State of research

The state of research on the impact of politicians' physical attractiveness is limited. This is particularly the case if one is interested in its effects on real election results. The first, basic analysis on this subject was published in 1974 under the title 'Voters vote beautiful' (Efran and Patterson 1974). In this treatise the authors were able to show that, at the Canadian parliamentary election 1972, the vote share of the 79 candidates in the 21 constituencies in the Toronto region was clearly influenced by the candidates' physical attractiveness: attractive candidates thus received a vote share that was on average 21 % points higher than that of unattractive candidates (Efran and Patterson 1974, p. 354). The problem with this work, however, is that the candidates of major parties were much more attractive than those of minor parties.

“Since many of the candidates in the unattractive group were members of minor parties it is difficult to say, whether this group of candidates lost votes because of their party affiliation or their appearance, or because of both. Unfortunately, it was not possible to analyse meaningfully the effect of appearance with respect to the major party candidates alone because the variability of both appearance and obtained vote is greatly reduced when candidates are excluded on the basis of party affiliation.” (Efran and Patterson 1974, p. 354)

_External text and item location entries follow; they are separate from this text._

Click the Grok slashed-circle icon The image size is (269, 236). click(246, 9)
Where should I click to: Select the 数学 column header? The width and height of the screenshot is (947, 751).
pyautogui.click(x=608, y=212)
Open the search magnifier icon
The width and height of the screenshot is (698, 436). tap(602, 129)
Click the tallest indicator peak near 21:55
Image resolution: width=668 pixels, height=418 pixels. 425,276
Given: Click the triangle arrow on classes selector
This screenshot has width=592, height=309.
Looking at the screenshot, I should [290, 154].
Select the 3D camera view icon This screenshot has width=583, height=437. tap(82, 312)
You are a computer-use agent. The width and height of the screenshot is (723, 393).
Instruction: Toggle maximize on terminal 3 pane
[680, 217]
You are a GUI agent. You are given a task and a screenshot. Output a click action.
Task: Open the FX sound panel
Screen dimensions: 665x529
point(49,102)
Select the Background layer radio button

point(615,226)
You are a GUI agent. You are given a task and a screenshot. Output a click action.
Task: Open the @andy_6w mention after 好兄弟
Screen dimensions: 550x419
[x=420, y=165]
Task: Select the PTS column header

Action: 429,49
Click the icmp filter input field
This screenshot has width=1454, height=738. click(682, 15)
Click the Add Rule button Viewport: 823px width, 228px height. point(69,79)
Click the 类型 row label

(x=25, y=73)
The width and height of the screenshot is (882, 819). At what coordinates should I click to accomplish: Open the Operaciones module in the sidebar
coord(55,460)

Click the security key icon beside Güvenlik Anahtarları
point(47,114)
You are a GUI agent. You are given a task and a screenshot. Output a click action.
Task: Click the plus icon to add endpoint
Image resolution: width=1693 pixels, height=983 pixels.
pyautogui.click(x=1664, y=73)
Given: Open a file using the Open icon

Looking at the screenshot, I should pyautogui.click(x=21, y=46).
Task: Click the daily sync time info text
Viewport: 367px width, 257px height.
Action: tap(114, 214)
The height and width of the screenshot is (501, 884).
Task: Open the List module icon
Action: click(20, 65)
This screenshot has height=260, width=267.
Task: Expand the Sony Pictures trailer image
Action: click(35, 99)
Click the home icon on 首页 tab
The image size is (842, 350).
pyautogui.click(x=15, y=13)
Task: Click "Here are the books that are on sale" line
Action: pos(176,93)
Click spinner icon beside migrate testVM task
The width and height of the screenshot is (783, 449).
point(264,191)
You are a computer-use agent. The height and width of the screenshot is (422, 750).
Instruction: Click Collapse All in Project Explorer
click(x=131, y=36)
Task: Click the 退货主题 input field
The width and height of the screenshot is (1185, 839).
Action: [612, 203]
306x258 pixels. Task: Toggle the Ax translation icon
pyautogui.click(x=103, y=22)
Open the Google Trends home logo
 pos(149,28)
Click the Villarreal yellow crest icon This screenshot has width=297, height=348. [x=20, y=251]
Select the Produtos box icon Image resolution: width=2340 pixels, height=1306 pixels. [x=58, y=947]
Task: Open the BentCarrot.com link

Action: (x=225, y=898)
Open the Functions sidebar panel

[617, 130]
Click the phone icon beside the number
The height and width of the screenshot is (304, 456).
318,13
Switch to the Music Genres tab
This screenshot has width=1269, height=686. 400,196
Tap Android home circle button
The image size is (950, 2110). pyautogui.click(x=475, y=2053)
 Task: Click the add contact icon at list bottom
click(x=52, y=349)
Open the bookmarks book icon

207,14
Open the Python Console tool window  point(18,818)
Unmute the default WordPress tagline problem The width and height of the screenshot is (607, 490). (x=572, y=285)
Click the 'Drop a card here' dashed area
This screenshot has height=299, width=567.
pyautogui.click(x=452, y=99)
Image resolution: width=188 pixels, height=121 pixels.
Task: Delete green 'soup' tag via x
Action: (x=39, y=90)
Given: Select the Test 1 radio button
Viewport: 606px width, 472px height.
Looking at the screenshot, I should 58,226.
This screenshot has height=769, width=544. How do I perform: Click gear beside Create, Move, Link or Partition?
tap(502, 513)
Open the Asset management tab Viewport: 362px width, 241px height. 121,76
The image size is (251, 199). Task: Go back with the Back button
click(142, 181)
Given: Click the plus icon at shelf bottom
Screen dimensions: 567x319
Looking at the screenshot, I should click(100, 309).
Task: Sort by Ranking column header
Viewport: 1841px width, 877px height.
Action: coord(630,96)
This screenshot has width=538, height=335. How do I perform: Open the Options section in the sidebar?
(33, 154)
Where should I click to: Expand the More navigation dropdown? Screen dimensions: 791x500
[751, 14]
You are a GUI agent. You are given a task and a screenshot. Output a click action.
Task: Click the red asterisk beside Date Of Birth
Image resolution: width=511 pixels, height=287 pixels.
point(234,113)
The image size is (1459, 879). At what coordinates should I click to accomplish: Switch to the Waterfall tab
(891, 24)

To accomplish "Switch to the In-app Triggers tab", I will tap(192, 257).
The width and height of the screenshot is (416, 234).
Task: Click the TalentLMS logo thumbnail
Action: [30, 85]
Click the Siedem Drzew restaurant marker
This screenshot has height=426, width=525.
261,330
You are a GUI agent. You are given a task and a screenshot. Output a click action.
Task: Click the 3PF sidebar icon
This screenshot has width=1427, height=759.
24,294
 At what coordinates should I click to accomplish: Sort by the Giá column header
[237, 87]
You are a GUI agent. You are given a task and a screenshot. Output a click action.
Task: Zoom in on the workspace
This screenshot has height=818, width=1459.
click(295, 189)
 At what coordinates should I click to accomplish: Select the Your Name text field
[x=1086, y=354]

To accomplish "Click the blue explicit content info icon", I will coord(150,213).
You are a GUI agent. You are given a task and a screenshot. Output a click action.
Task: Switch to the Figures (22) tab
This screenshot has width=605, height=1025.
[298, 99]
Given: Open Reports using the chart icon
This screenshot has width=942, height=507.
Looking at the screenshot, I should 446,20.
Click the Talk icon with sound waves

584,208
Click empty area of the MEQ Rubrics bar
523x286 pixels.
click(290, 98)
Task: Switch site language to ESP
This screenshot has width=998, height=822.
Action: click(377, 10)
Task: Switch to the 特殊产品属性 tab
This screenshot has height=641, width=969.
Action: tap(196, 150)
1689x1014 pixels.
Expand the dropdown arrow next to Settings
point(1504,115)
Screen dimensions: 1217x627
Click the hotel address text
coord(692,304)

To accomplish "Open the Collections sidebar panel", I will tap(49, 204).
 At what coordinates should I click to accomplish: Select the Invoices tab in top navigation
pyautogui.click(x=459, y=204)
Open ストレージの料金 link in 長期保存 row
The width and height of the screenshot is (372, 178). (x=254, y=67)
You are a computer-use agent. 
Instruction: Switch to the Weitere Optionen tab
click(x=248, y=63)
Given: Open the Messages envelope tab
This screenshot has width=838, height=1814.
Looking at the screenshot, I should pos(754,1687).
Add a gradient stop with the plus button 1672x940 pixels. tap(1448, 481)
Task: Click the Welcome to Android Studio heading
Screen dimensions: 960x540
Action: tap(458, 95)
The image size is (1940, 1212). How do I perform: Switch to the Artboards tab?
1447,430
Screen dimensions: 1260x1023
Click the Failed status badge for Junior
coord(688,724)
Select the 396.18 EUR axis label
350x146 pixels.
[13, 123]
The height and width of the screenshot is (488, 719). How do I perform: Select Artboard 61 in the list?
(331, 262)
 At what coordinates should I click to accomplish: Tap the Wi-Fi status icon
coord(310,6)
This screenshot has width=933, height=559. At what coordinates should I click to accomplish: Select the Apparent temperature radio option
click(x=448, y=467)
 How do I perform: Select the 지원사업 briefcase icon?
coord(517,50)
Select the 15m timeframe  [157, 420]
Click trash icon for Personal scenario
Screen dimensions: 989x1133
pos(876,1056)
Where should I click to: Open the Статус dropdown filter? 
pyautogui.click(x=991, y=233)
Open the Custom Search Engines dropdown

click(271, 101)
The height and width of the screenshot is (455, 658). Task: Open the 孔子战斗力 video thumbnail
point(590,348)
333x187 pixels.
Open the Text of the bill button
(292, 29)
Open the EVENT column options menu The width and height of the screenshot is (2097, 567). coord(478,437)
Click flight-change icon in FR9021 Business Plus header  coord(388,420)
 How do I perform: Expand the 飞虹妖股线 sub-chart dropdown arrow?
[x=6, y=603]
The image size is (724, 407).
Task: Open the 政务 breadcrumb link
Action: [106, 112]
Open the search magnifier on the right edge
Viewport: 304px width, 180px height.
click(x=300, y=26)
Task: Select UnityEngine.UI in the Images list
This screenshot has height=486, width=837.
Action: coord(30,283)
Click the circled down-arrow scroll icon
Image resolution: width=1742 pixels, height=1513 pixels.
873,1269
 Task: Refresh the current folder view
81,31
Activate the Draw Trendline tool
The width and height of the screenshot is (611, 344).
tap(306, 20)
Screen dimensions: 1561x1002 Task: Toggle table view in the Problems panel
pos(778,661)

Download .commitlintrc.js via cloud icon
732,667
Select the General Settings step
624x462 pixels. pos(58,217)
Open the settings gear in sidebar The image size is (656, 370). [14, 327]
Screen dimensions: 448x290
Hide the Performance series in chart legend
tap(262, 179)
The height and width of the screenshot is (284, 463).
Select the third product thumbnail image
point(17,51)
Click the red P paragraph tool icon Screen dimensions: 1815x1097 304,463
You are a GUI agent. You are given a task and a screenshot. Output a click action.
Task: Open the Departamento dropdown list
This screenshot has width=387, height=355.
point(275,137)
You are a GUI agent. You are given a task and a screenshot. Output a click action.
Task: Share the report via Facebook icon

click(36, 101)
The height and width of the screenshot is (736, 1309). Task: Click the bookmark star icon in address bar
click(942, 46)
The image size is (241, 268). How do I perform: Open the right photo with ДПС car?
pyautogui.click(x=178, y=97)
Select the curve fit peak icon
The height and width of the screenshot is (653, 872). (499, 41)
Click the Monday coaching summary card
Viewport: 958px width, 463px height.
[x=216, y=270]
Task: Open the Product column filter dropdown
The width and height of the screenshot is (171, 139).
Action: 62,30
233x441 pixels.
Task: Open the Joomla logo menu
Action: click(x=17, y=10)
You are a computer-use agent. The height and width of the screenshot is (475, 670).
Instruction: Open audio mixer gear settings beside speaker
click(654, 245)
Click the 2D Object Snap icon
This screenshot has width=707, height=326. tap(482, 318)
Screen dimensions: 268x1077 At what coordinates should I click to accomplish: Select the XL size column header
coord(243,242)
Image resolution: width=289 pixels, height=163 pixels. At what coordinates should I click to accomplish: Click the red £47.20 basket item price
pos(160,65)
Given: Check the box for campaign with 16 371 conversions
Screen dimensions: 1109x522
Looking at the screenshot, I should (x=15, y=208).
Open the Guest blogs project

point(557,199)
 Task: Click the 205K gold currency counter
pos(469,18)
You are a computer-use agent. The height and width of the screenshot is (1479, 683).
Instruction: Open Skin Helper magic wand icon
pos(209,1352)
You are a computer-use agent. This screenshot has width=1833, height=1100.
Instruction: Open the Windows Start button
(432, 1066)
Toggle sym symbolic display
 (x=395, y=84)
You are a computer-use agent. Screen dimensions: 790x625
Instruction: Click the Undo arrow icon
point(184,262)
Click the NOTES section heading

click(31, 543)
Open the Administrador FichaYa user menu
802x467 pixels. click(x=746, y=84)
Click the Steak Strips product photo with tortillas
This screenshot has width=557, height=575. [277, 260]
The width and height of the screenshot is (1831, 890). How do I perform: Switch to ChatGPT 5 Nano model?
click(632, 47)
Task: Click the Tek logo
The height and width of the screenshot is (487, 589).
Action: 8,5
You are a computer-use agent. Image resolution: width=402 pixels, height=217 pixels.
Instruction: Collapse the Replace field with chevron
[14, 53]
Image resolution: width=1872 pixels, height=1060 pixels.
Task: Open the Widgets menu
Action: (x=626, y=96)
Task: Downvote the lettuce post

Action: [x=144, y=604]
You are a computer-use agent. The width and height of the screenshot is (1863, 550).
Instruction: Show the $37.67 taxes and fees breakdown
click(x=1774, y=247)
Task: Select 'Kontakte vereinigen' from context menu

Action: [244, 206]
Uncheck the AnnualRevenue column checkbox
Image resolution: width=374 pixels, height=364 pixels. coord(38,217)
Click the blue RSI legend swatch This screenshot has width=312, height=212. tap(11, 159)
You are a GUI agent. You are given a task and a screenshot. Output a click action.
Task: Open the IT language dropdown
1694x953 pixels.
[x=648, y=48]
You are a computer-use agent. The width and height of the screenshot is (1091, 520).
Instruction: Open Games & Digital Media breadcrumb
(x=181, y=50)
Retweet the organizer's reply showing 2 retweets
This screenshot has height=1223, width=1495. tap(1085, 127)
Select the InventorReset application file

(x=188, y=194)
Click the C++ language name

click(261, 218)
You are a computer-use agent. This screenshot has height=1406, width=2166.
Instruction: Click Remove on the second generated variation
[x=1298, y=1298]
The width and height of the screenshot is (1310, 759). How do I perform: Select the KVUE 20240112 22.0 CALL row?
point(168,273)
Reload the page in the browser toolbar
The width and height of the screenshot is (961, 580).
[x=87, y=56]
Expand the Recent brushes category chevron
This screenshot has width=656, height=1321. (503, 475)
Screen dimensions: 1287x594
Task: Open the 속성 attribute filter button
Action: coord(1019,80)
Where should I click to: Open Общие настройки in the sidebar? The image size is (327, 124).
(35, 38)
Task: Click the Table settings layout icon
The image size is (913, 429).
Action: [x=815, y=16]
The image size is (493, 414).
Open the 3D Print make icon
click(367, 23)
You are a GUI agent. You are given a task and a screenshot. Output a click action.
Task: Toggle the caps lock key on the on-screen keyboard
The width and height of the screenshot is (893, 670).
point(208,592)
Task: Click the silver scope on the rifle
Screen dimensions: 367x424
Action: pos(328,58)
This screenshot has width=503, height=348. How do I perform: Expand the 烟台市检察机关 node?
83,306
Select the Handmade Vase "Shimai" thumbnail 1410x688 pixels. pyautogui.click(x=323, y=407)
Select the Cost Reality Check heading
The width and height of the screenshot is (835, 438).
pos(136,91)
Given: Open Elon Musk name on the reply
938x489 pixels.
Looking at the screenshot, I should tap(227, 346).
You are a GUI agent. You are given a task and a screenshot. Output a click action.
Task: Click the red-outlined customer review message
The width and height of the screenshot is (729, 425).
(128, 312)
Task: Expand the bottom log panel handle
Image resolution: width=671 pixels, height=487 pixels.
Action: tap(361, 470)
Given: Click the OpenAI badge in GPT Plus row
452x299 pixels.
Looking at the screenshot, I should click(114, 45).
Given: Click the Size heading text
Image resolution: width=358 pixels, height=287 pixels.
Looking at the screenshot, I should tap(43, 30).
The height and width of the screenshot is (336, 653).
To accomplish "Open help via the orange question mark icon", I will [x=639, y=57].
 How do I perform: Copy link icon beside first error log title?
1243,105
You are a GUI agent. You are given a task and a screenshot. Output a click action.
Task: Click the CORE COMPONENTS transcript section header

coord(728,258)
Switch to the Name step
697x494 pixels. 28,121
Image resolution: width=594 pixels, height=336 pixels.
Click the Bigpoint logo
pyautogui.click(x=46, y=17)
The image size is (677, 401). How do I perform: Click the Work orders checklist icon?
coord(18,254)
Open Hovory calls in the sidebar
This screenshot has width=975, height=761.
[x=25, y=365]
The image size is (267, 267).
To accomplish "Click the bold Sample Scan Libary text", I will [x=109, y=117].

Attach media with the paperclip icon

Despite this significant inadequacy of the study by Efran and Patterson the research questions they raised were not followed up for a considerable time. In the meantime, several studies appeared that tackle the impact of politicians' physical attractiveness by means of experiments and surveys (e.g., Budesheim and DePaola 1994; Klein and Ohr 2000; Klein and Rosar 2007; Rosar and Ohr 2005; Sigelman et al. 1986, 1987). Yet none of these studies is related in any way to the actual results of real elections. This does not apply to the seminal paper by Todorov et al., which investigated the inferences of competence based on portrait photographs (Todorov et al. 2005). Todorov et al. were able to show that at the American Senate elections of 2000, 2002 and 2004 there was a 71.6 % probability of correctly predicting the winner in each state based on these inferences of competence. In the elections for the House of Representatives in 2002 and 2004 this figure was still 66.8 %. However, the authors claimed that they 'ruled out the possibility that the age, attractiveness, and/or familiarity with the faces of the candidates could account for the relationship between inferences of competence and election outcomes' (Todorov et al. 2005, p. 1625). In a commentary on this study Zebrowitz and Montepare (2005) pointed out that the decisive variable behind the inferences of competence could be the 'mature-' or 'babyfacedness' of the candidates (see also Poutvaara et al. 2009). Yet from the point of view of sociopsychological attractiveness research, these are classic features of male attractiveness/unattractiveness (Olivola and Todorov 2010).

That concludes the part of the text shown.